■潮の満ち引きは月の引力のせい

 海面の高さは、時間によって高くなったり(満潮)、低くなったり(干潮)する。これを潮の満ち引きというが、原因は月の引力にある。月の引力は、月に近いほど大きくはたらくので、月に近い位置にある海がより引っ張られて満潮になる。一方、月から見た地球の反対側も、満潮になる。月と地球は互いに引っ張り合いながら回っていて、互いに後ろに引っ張られるような力(遠心力)がはたらくためだ。

■地球の影で月が隠れるのが「月食」 月の影が地球に落ちるのが「日食」

 月食も日食も、地球・太陽・月の位置関係によって、影ができることにより起こる現象だ。しかし、そのメカニズムは月食と日食で少し違う。

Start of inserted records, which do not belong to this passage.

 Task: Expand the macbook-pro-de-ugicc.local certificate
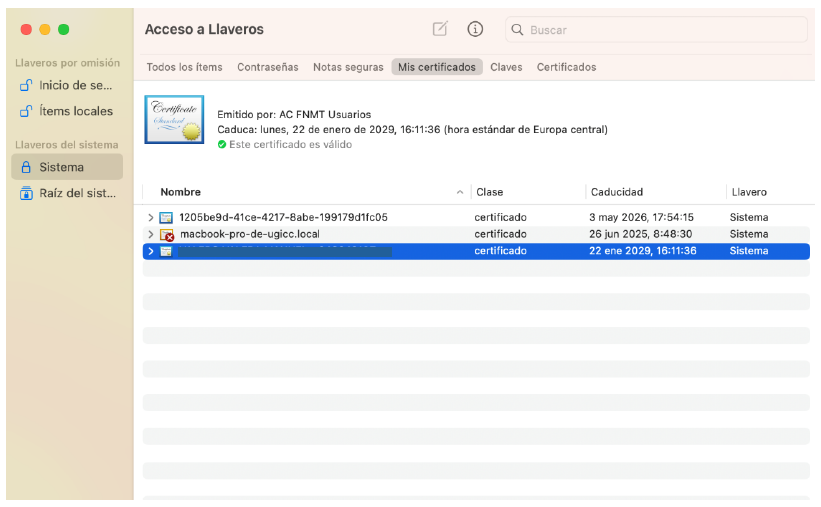151,234
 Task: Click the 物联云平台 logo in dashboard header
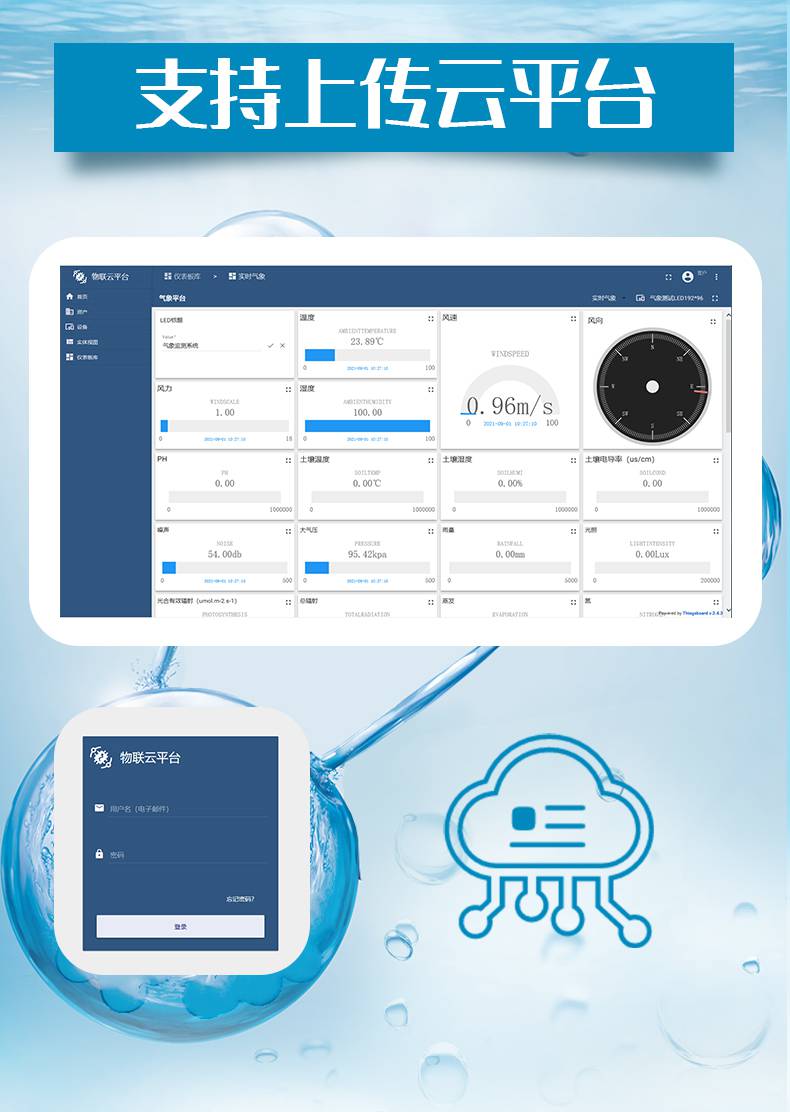(101, 276)
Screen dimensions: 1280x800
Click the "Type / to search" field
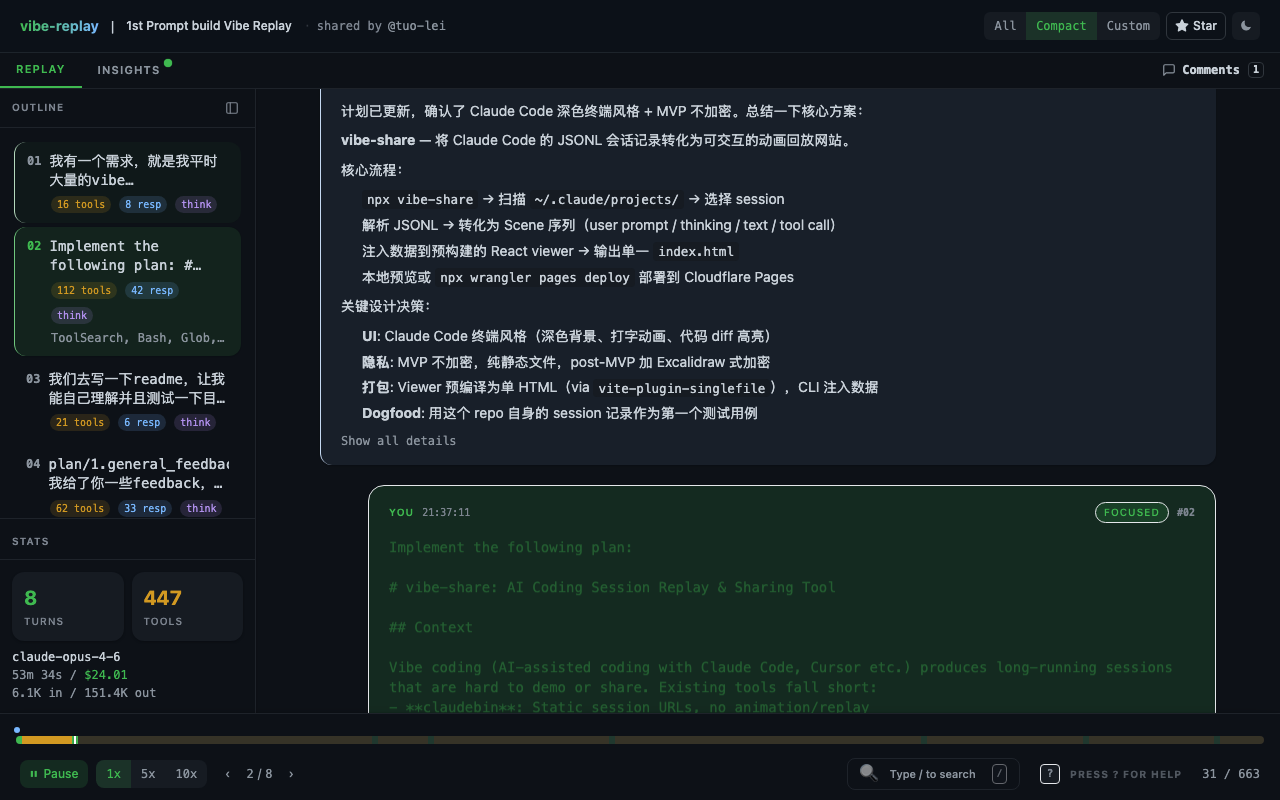pos(933,773)
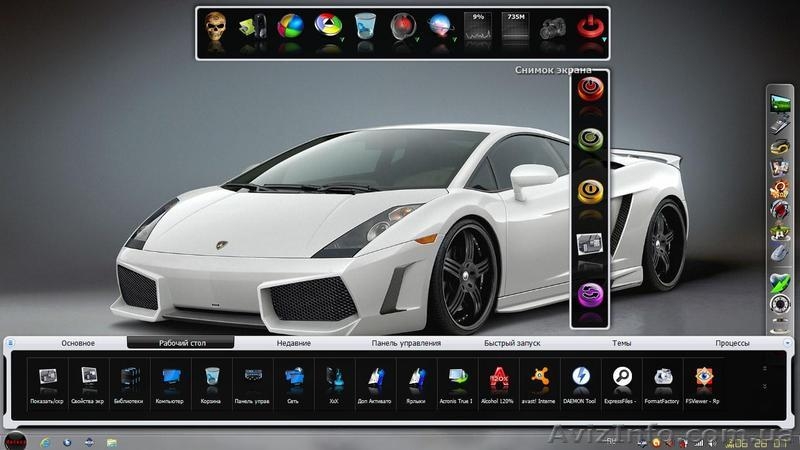The height and width of the screenshot is (450, 800).
Task: Open the Библиотеки (Libraries) icon
Action: point(129,378)
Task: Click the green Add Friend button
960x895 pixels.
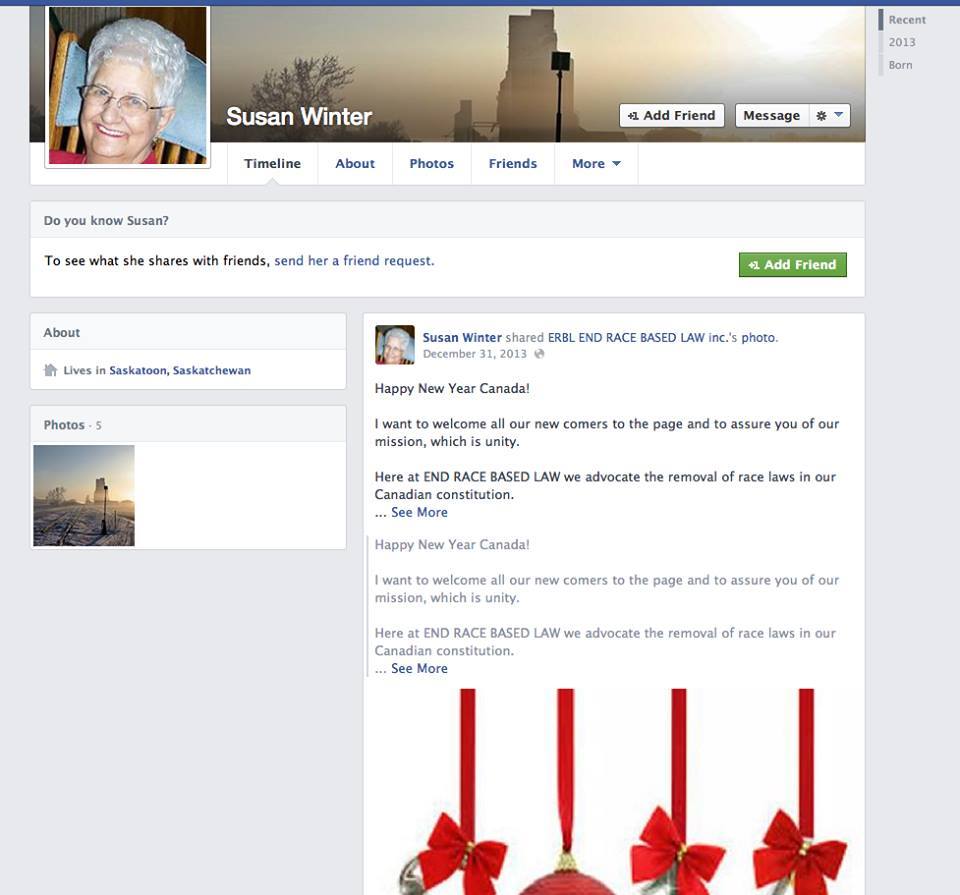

 月食は、太陽・地球・月の順番にまっすぐに並んだときに、太陽による地球の影が月に落ちることで起こる。このとき、地球は月よりも大きいので、月全体よりはるかに大きな影が月に落ちることになる。だから、地球の広い範囲から観測できる。

 日食は、太陽・月・地球の順番にまっすぐに並んだときに、太陽による月の影が地球に落ちることで起こる。このとき、月は地球よりも小さいので、地球全体よりはるかに小さい影が地球に落ちる。日食を観測できるのは、月の影になっている部分からだけだ。

■昼でも日陰はマイナス80度

 大気のない月では、風が吹いて暖かい空気や冷たい空気が循環することがない。このため、日なたと日陰の温度の差が激しく、日陰になっている場所では、昼でもマイナス80度くらいになる。

■宇宙服の中を水が循環

 月面では、日なたと日陰の温度の差が激しいため、そこに立っている人も、日の当たる側と当たらない側で、温度に大きな差ができてしまう。そこで、宇宙服の中は、風呂の水をかき回すように、水がぐるぐると循環していて、一定の温度が保たれている。

■月に立てた国旗は今でも残っている!

 アポロ計画では、月に六つのアメリカ国旗が立てられたが、2012年にNASAの無人月探査機が撮影した画像によって、そのうち五つが残っていることが確認された。ただし、太陽の強い光に数十年もさらされたため、模様はなくなり、真っ白になっているだろうと考えられている。

(監修/大阪大学准教授・佐伯和人)

※月刊ジュニアエラ 2017年8月号より

ジュニアエラ 2017年 08 月号 [雑誌]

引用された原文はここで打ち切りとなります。